• Objetivo
Reproduza o trecho abaixo palavra por palavra, começando em "Após inúmeras reflexões" e parando logo depois de "e experiências melhores.".

Mais calma, marco outro date. Novo cara, mas a mesma situação de encantamento. Na minha casa, nenhuma violência física, mas o psicológico se abalou quando a camisinha estourou e o cara ficou me enchendo o saco para tomar a pílula do dia seguinte. "Não tenho dinheiro para pagar boletos. Isso (uma gravidez) vai destruir a minha vida", disse o príncipe que se transformou em sapo. Sim, Tainá, você foi abusada. A culpa é minha?
Após inúmeras reflexões e conversas com amigas e amigos, resolvi abrir essa história para outras pessoas e procurar mais ajuda profissional, com o intuito de tentar, de alguma forma, mostrar que o sentimento de culpa precisa ser decupado, entendido e evoluído para atitudes e experiências melhores.
"Aplicativos de relacionamento são lugares de baixa empatia", diz psicólogo
"Quando falamos do ambiente digital e, nesse caso, de aplicativos de relacionamento, estamos falando de um lugar de baixa empatia. Em um mundo tão líquido e veloz, o tempo do abusador mostrar sua verdadeira face é muito rápido também. A tendência é que, para grande parte dos homens, esses encontros são encontros. Já para muitas mulheres, pode existir a possibilidade de evolução do encontro para algo duradouro", afirma Rossandro Klinjey, psicólogo, professor, consultor em Educação e Desenvolvimento Humano, em uma conversa comigo após ouvir meu relato.

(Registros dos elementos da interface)
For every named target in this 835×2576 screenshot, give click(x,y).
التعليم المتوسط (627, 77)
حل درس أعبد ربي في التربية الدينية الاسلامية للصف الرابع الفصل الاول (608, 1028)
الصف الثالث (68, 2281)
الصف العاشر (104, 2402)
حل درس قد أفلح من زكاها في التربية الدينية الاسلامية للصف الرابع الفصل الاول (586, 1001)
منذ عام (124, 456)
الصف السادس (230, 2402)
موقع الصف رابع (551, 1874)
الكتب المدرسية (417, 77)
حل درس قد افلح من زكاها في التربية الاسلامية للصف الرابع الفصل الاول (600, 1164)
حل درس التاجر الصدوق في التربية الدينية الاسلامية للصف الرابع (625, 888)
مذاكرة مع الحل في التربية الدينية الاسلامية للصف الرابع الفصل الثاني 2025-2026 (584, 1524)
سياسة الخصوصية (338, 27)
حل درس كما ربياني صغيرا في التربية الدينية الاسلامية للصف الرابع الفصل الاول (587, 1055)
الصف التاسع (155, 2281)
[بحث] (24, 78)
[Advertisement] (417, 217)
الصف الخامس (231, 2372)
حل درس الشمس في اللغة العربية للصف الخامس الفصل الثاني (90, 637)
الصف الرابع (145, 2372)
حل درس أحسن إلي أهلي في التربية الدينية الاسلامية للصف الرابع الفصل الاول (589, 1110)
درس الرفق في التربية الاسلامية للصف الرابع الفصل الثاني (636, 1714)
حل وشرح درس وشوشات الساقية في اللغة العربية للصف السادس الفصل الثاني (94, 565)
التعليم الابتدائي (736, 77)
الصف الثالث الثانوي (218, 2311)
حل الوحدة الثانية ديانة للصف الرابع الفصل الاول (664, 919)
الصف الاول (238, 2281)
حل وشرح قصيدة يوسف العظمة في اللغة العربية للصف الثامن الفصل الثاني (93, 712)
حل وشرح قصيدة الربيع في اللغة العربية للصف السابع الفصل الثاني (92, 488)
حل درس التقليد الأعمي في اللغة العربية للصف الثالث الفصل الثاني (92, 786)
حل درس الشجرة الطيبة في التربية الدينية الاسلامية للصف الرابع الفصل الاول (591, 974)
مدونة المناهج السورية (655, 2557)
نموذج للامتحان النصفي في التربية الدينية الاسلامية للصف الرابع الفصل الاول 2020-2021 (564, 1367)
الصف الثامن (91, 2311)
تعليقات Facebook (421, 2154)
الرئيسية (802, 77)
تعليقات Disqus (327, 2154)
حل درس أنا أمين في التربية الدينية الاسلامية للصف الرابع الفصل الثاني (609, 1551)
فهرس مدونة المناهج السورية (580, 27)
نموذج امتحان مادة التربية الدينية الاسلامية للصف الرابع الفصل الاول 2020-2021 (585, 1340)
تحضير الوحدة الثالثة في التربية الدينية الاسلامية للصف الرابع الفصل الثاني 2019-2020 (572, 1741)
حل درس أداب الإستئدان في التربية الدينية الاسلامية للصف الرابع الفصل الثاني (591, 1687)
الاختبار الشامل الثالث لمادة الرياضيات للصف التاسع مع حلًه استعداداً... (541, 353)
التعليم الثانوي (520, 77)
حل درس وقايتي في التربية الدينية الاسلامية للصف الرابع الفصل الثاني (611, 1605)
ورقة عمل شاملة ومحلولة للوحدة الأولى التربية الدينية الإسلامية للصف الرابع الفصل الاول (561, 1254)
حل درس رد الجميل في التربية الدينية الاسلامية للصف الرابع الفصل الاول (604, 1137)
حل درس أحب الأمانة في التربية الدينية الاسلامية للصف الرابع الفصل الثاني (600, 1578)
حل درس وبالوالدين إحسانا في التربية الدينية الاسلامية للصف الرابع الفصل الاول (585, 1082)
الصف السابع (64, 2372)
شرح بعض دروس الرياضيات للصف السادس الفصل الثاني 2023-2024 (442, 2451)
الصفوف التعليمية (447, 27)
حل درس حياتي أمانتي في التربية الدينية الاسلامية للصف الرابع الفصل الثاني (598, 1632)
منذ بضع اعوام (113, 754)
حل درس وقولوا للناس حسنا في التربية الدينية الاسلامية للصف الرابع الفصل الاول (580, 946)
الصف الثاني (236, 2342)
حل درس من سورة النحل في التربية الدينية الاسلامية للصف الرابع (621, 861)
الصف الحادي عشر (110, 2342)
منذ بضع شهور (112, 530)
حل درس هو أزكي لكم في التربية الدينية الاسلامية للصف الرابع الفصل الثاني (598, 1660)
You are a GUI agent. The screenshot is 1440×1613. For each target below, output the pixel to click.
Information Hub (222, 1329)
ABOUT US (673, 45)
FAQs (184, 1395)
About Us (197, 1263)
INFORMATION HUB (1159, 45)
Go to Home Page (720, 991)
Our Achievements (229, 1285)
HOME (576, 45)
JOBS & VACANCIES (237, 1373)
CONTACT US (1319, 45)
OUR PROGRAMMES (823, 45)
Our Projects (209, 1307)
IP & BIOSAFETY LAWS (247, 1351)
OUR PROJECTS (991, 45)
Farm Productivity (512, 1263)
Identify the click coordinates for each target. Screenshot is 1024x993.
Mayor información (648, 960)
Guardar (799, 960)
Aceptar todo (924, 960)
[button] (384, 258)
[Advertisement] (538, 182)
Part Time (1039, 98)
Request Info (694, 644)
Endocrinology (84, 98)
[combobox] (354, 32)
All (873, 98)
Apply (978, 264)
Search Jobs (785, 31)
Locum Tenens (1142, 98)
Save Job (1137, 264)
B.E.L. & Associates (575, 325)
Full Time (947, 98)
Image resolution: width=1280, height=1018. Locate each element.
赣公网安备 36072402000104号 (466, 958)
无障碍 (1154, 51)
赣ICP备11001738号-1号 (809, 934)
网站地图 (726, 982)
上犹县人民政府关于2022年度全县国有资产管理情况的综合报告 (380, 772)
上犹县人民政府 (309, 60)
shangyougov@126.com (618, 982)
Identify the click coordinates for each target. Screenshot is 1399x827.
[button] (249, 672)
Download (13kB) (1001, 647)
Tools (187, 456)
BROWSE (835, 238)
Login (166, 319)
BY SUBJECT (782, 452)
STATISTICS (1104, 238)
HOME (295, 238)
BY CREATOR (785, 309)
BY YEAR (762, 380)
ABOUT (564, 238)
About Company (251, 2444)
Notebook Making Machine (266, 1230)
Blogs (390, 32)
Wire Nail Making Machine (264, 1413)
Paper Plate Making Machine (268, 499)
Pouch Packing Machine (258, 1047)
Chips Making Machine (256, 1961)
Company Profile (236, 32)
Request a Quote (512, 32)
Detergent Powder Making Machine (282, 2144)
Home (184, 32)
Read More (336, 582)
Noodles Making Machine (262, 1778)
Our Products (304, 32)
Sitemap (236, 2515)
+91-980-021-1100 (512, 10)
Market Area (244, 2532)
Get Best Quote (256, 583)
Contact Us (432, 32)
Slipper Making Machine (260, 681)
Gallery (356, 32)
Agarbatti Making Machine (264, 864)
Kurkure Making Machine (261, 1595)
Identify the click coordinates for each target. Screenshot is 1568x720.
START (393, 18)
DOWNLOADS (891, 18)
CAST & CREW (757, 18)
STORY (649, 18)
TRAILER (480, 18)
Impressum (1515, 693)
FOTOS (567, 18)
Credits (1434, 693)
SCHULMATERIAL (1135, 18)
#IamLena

• Solução
Após inúmeras reflexões e conversas com amigas e amigos, resolvi abrir essa história para outras pessoas e procurar mais ajuda profissional, com o intuito de tentar, de alguma forma, mostrar que o sentimento de culpa precisa ser decupado, entendido e evoluído para atitudes e experiências melhores.